At the airport in Boston where we had changed planes, a dad waited to board with his exuberant three daughters wearing a Travis Kelce Chiefs jersey. On the morning tram coming into town that snaked past the stadium, hundreds of fans were queued up in the wind and rain 12 hours before the concert to buy merchandise. Later, up and down Princes Street, where street vendors hawked pink cowboy hats and matching feathered boas for ten pounds apiece, concertgoers stuffed themselves onto special stadium-bound trams for hours.

The British press, with concerts in Liverpool, Cardiff and London to follow, were draped all over her like magical capes. Loch Tay in the Scottish Highlands was renamed Loch Tay Tay for the week. One of the couples that got engaged at the Friday show was seen posing for photos on the ramparts of Edinburgh Castle the next afternoon, where they mingled with Swifties from Italy and Spain in Eras Tour sweatshirts.

Best of all, we met wonderful fans sitting beside us at numerous restaurants. A mother in her 40s with two kids had been encouraged to fly there alone from Houston by her husband to see Taylor again because “she loves me. When she sings a song, it feels as if she loves me.” Amy and Alex, girlfriends in their 20s from London, had seen her the previous night and agreed it was one of the best experiences of their lives, astonished that over 70,000 people in the stadium “knew practically every word of each song .” Another young woman from Nashville we met on a street corner had shelled out $1,800 per ticket to see Taylor in the U.S., and was in town to see her again with her Welsh boyfriend at a fraction of the cost. Edinburgh is rich in art, history, food and drink, and remarkable in every way, and Swift’s nearby presence catapulted the city into an urban celebration. 

There’s a pretty simple reason why Swift is a global phenomenon, and her unfailing honesty, crack stage performances, and fetching looks are only a few of them. I pay zero attention to her monetary success and dating history; my obsession is with her music. She rarely repeats a line, makes lyrical use of every bridge, assembles little sonic stories that are easy to sing along with and never leave your head or heart, often beautifully building before ending with a sudden poof—an emotional mic drop.As that mother from Houston expressed so clearly, her songs have a way of personally connecting with the listener like no popular artist ever has—not even the Beatles.

With a cabal of evil forces threatening the world right now, the mass joy that Taylor Swift produces feels absolutely necessary. She is an empowering, inclusive role model for countless people, an undisputed force for all that is good.

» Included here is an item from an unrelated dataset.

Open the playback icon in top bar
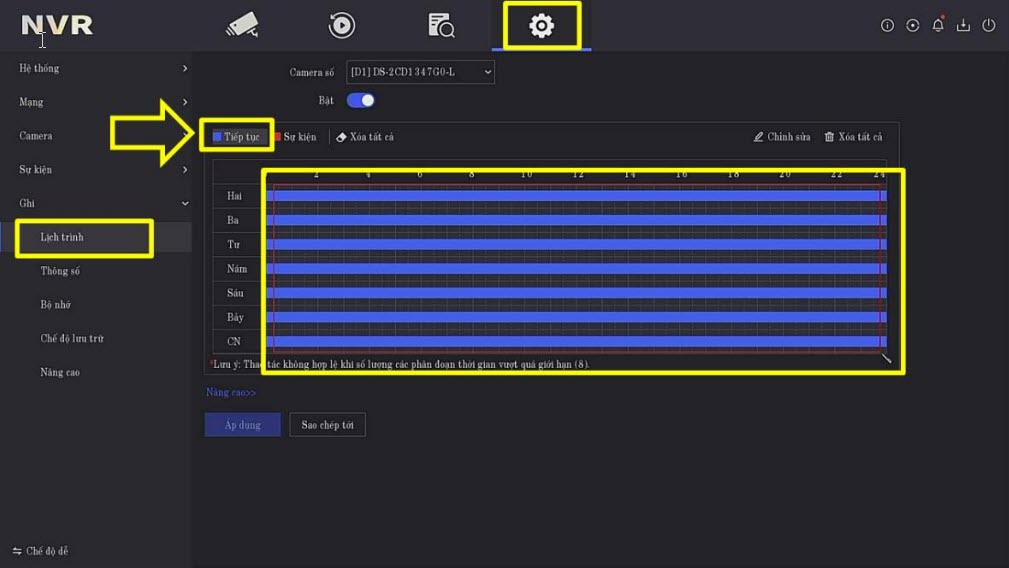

You’ll never catch me donning a furry cowboy hat or one of those Chiclet-style friendship bracelets, but I may have her music on my earbuds and in my car for quite some time.

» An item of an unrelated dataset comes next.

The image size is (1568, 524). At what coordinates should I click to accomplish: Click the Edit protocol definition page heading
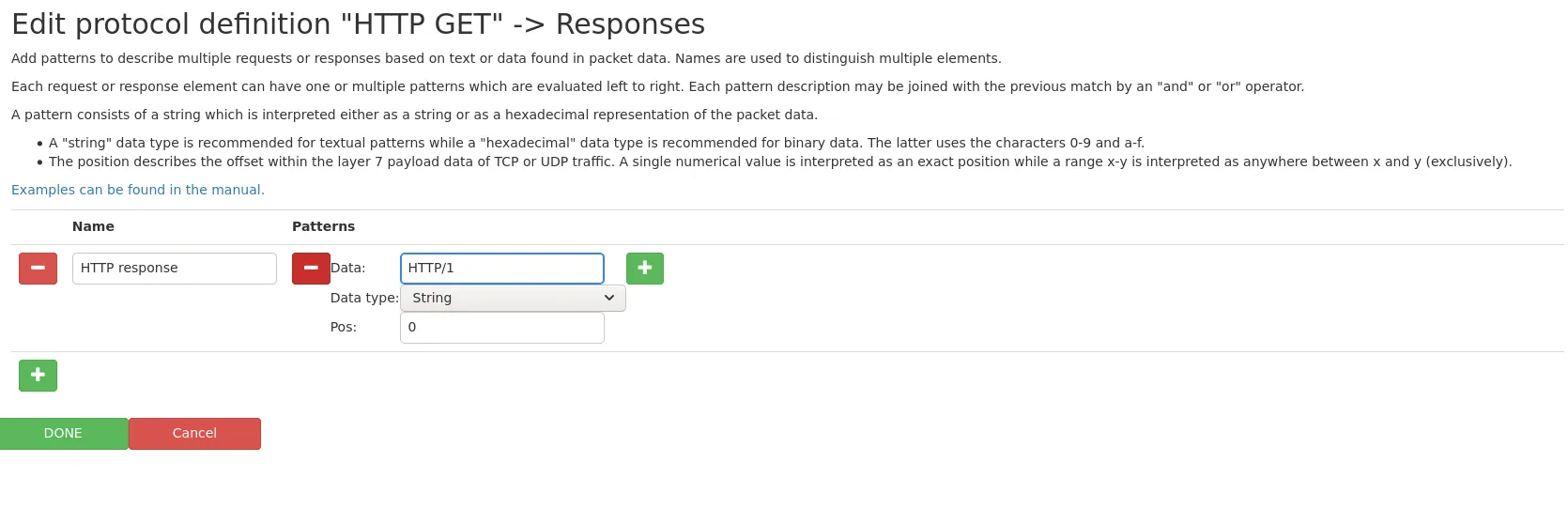pos(358,24)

After seeing my original 39-song “Taylist” swell to 73 songs with her just-released album and  added recommendations from friends, I’ve since pared that down to a new collection of 30 favorite tracks, an excellent starter set for those who have yet to indulge. May I now present…Taylor Swifter:

1. All Too Well 
—The 10-minute acoustic version is a work of art, this shorter, louder one is merely sensational.
And you call me up again 
Just to break me like a promise
So casually cruel in the name of being honest

2. State of Grace
—surprising propulsive rocker that proves she can also kick some hard ass 

3. Fearless

4. Cowboy Like Me
—gorgeous ballad with patented Swiftian imagery
Now you hang from my lips like the Gardens of Babylon
With your boots beneath my bed, forever is the sweetest con

5. Hey Stephen
—delicious, catchy gem I came across a few weeks ago. Seamlessly rhymes Stephen with “deceivin”, “feelin”, “leavin” and “fifty reasons”

6. But Daddy I Love Him
—dynamic rock track from her new album
God save the most judgmental creeps
Who say they want what’s best for me

Sanctimoniously performing soliloquies
I’ll never see

7. Anti-Hero

8. The Man
—superb female empowerment anthem and live showstopper

9. All You Had To Do Was Stay

10. Betty
(thanks for the tip, Lindsey R.)

11. Holy Ground
—another good rocker from her Red album

12. The Best Day

13. Invisible String

14. Clean

15. Paper Rings
—wonderful pop (thanks for the tip, Jason T.)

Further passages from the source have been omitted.